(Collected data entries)

*** Begin section ***

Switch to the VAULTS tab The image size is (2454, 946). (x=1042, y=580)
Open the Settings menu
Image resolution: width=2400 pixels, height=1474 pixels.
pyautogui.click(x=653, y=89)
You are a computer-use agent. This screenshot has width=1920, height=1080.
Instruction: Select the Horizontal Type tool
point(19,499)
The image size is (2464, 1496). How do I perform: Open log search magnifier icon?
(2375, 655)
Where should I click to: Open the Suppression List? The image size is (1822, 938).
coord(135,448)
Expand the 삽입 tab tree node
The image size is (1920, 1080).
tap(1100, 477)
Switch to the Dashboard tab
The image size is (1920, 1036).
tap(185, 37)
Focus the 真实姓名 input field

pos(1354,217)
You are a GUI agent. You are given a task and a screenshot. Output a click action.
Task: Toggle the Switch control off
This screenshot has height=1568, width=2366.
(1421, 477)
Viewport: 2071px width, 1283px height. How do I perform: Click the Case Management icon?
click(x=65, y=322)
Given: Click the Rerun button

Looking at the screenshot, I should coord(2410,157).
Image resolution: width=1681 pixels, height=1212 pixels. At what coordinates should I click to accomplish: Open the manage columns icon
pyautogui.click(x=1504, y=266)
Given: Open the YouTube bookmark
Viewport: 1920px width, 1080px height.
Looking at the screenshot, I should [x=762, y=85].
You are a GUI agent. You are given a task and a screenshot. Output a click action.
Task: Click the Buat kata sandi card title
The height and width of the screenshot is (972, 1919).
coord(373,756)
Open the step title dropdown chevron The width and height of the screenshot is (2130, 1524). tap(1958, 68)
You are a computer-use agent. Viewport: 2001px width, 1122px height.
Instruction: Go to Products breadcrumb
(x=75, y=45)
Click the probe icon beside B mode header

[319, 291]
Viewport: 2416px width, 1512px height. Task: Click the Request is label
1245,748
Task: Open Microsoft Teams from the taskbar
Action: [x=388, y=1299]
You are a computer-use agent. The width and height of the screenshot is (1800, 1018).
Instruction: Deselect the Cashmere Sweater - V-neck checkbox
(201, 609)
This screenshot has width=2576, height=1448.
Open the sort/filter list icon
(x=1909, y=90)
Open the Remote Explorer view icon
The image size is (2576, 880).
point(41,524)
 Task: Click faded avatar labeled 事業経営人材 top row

*** End section ***

Exercise: Please reproduce each entry above exactly as it reads.

Solution to this task:
Switch to the VAULTS tab The image size is (2454, 946). (x=1042, y=580)
Open the Settings menu
Image resolution: width=2400 pixels, height=1474 pixels.
pyautogui.click(x=653, y=89)
You are a computer-use agent. This screenshot has width=1920, height=1080.
Instruction: Select the Horizontal Type tool
point(19,499)
The image size is (2464, 1496). How do I perform: Open log search magnifier icon?
(2375, 655)
Where should I click to: Open the Suppression List? The image size is (1822, 938).
coord(135,448)
Expand the 삽입 tab tree node
The image size is (1920, 1080).
tap(1100, 477)
Switch to the Dashboard tab
The image size is (1920, 1036).
tap(185, 37)
Focus the 真实姓名 input field

pos(1354,217)
You are a GUI agent. You are given a task and a screenshot. Output a click action.
Task: Toggle the Switch control off
This screenshot has height=1568, width=2366.
(1421, 477)
Viewport: 2071px width, 1283px height. How do I perform: Click the Case Management icon?
click(x=65, y=322)
Given: Click the Rerun button

Looking at the screenshot, I should coord(2410,157).
Image resolution: width=1681 pixels, height=1212 pixels. At what coordinates should I click to accomplish: Open the manage columns icon
pyautogui.click(x=1504, y=266)
Given: Open the YouTube bookmark
Viewport: 1920px width, 1080px height.
Looking at the screenshot, I should [x=762, y=85].
You are a GUI agent. You are given a task and a screenshot. Output a click action.
Task: Click the Buat kata sandi card title
The height and width of the screenshot is (972, 1919).
coord(373,756)
Open the step title dropdown chevron The width and height of the screenshot is (2130, 1524). tap(1958, 68)
You are a computer-use agent. Viewport: 2001px width, 1122px height.
Instruction: Go to Products breadcrumb
(x=75, y=45)
Click the probe icon beside B mode header

[319, 291]
Viewport: 2416px width, 1512px height. Task: Click the Request is label
1245,748
Task: Open Microsoft Teams from the taskbar
Action: [x=388, y=1299]
You are a computer-use agent. The width and height of the screenshot is (1800, 1018).
Instruction: Deselect the Cashmere Sweater - V-neck checkbox
(201, 609)
This screenshot has width=2576, height=1448.
Open the sort/filter list icon
(x=1909, y=90)
Open the Remote Explorer view icon
The image size is (2576, 880).
point(41,524)
 Task: Click faded avatar labeled 事業経営人材 top row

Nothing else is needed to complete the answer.